We cut the brioche 1-inch thick, but next time will probably make them slightly thinner, perhaps 2/3- or 3/4 -inch slices. Truly though, any bread will do. If all we have is sliced whole wheat we’ll do it, no questions asked — we just need to be careful not to soak it too long in the egg wash. Challah and brioche, though, are sure to soak up the egg wash best and create a most custardy inside.

6 thick slices of slightly stale bread (challah or brioche)
6 eggs
½ cup milk
2 tablespoons molasses (light or robust)
1 ½ teaspoons ground ginger
1 teaspoon cinnamon
⅛ teaspoon cloves
⅛ teaspoon nutmeg
pinch allspice
butter, for pan

In a shallow bowl or pie plate whisk together eggs, milk, molasses, ginger, cinnamon, cloves, nutmeg, and allspice.

Set a skillet over medium-low heat and melt butter.

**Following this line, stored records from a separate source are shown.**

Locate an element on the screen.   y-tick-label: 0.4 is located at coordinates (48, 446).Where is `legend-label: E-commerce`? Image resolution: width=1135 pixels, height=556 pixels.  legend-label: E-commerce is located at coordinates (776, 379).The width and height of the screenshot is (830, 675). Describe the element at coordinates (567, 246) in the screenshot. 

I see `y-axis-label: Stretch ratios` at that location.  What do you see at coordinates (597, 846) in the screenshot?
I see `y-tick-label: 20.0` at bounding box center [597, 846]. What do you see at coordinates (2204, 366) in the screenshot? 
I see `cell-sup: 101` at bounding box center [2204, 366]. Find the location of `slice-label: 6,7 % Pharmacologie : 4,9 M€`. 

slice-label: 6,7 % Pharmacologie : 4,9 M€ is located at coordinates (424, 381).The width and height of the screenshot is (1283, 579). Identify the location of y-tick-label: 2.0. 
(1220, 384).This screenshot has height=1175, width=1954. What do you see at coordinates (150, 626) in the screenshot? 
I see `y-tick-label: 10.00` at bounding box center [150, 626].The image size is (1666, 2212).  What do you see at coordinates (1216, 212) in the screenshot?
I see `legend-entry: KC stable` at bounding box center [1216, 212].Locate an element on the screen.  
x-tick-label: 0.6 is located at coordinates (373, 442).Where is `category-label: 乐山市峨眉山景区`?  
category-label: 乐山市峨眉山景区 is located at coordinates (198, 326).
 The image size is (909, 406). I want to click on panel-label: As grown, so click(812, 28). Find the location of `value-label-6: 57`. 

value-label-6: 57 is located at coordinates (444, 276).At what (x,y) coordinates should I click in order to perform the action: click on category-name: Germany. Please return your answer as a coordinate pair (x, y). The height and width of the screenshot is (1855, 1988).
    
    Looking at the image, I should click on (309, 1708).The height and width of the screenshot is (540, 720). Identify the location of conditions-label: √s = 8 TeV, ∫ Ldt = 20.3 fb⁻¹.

Working one at a time, place bread in the egg wash and toss until fully coated. If you have thin sandwich bread, take care not to let it soak too long or it will fall apart. If you have thick bread, a few turns in the egg wash will be best. Allow excess egg wash to drip away before placing in the skillet. Repeat with one or two slices, depending on the size of your pan.

Cook slowly, turning down the heat if necessary, until the underside is browned. Flip and continue to cook until it is similarly browned. Repeat with remaining slices. Keep cooked slices warm on a baking sheet in a 170-degree oven until all slices are fried. Serve warm with pure maple syrup.